Content starts

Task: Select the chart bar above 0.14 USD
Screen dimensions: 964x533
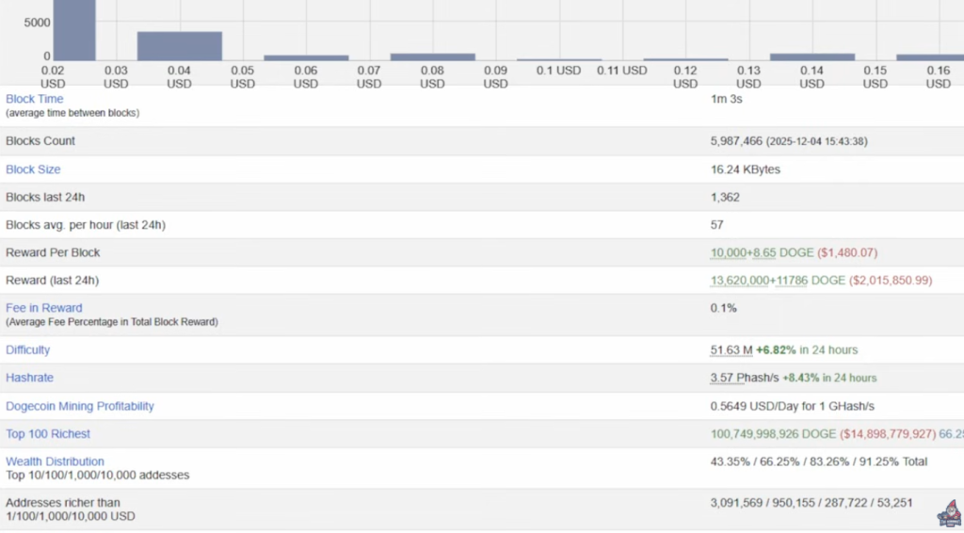Action: tap(811, 57)
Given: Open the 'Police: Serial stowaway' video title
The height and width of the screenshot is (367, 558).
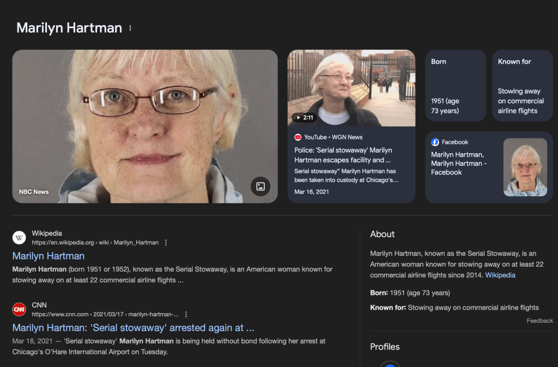Looking at the screenshot, I should pos(343,155).
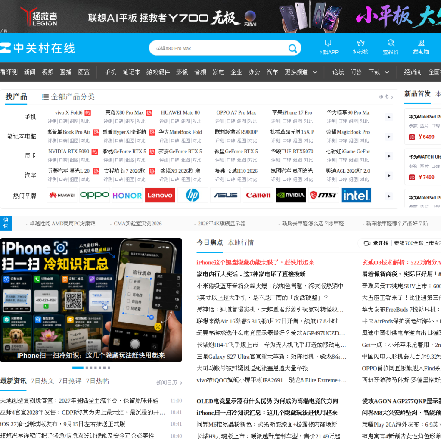Switch to the 本地行情 tab
The width and height of the screenshot is (441, 441).
[x=241, y=243]
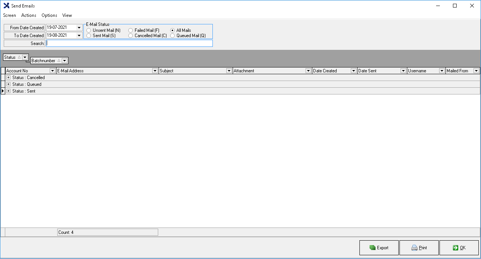481x259 pixels.
Task: Open the From Date Created dropdown calendar
Action: 79,28
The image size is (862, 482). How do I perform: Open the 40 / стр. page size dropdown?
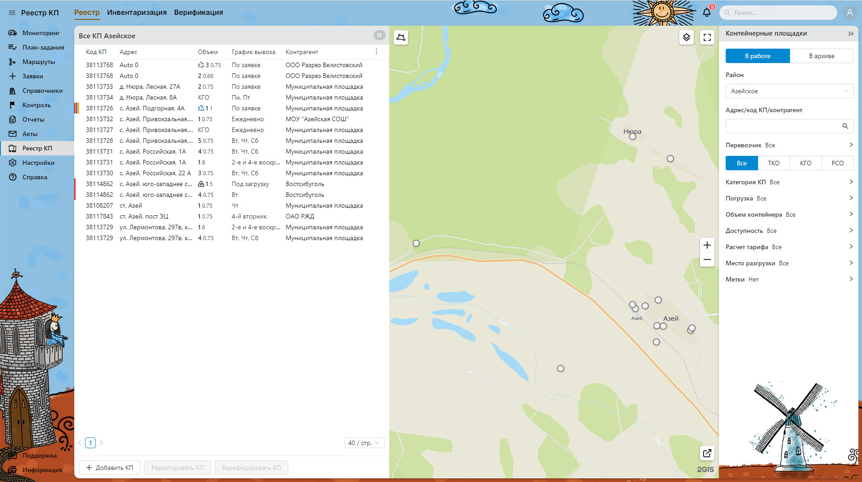(x=364, y=443)
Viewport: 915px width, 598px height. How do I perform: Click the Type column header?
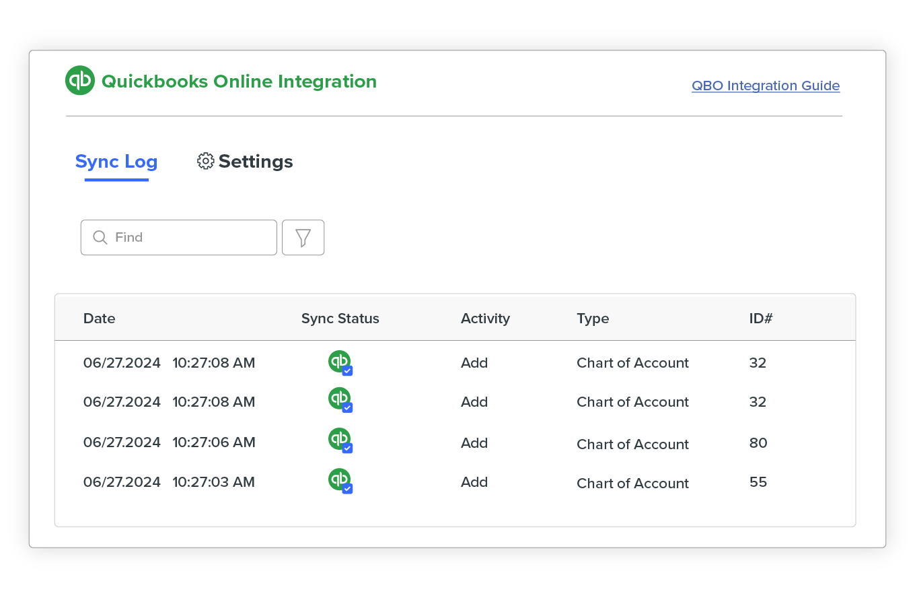tap(593, 318)
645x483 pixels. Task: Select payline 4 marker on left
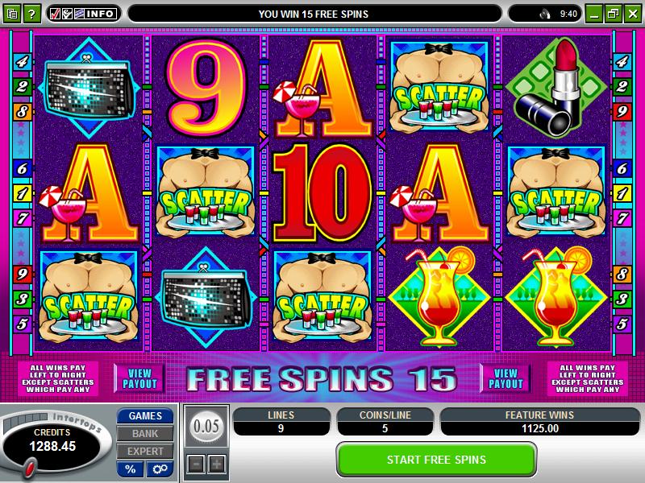pyautogui.click(x=22, y=62)
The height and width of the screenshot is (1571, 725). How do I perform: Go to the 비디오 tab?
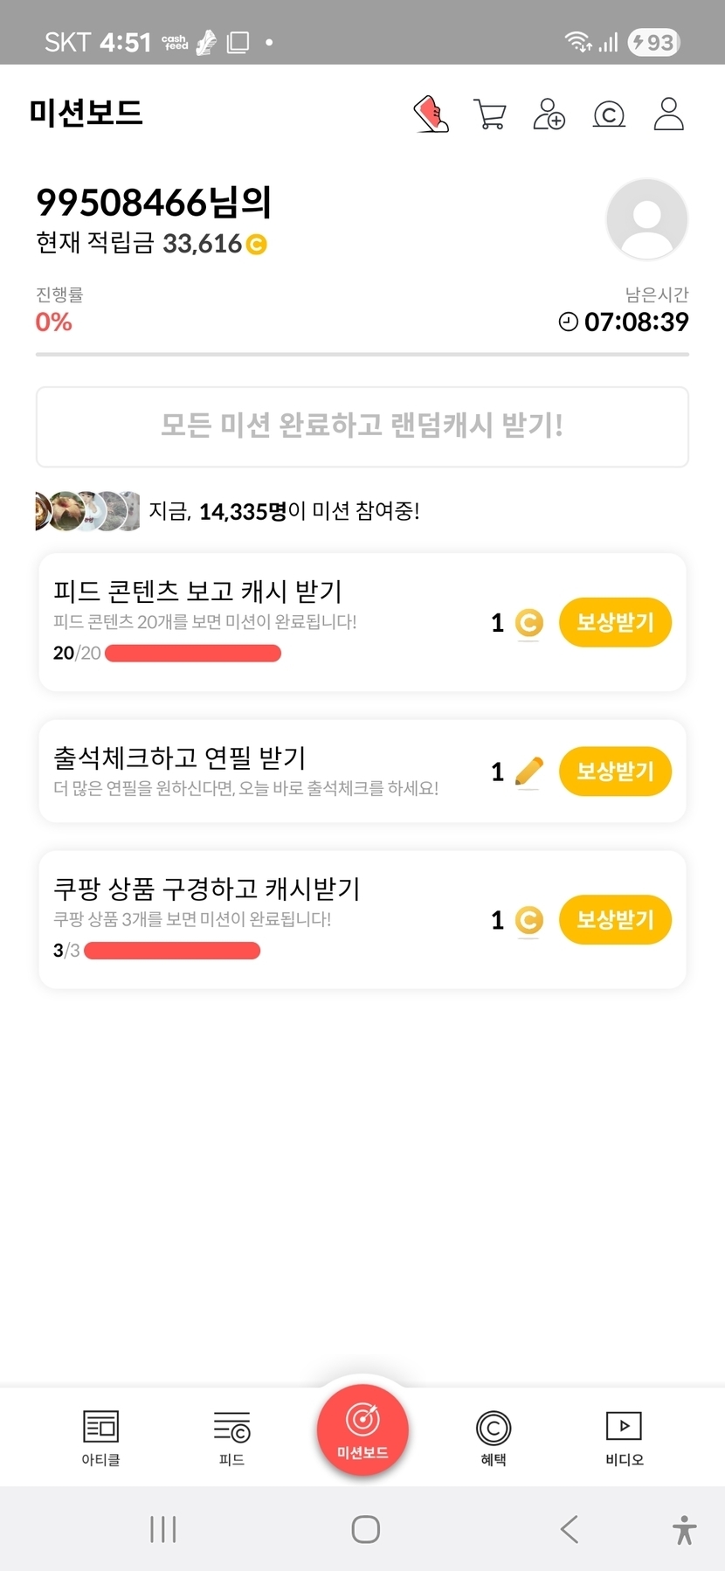point(624,1437)
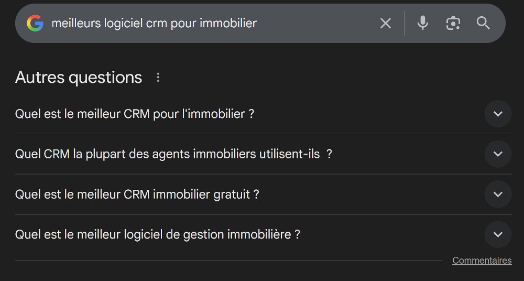Click the word "meilleurs" in the search box
The height and width of the screenshot is (281, 524).
pos(76,23)
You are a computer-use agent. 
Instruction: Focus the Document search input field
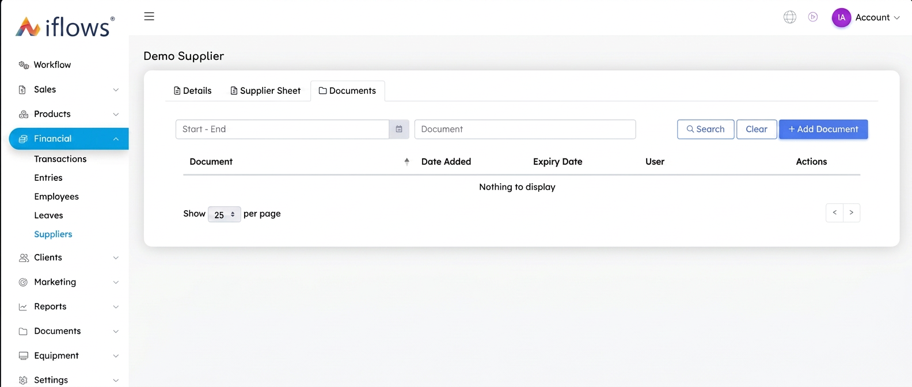point(525,129)
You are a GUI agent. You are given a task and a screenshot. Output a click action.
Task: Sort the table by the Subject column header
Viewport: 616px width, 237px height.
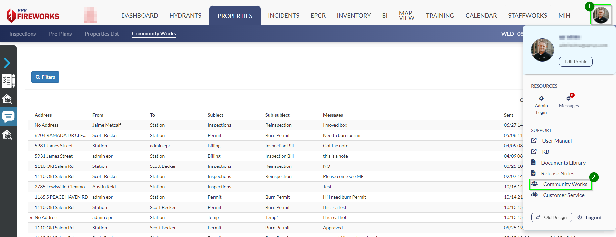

Content ends

• **PROBLEM DESCRIPTION**
Only lines that contain "agent" are needed, so copy each of them from the data.

• **EXERCISE RESPONSE**
You are a computer-use agent. 
You are a GUI agent. You are given a task and a screenshot. Output a click action.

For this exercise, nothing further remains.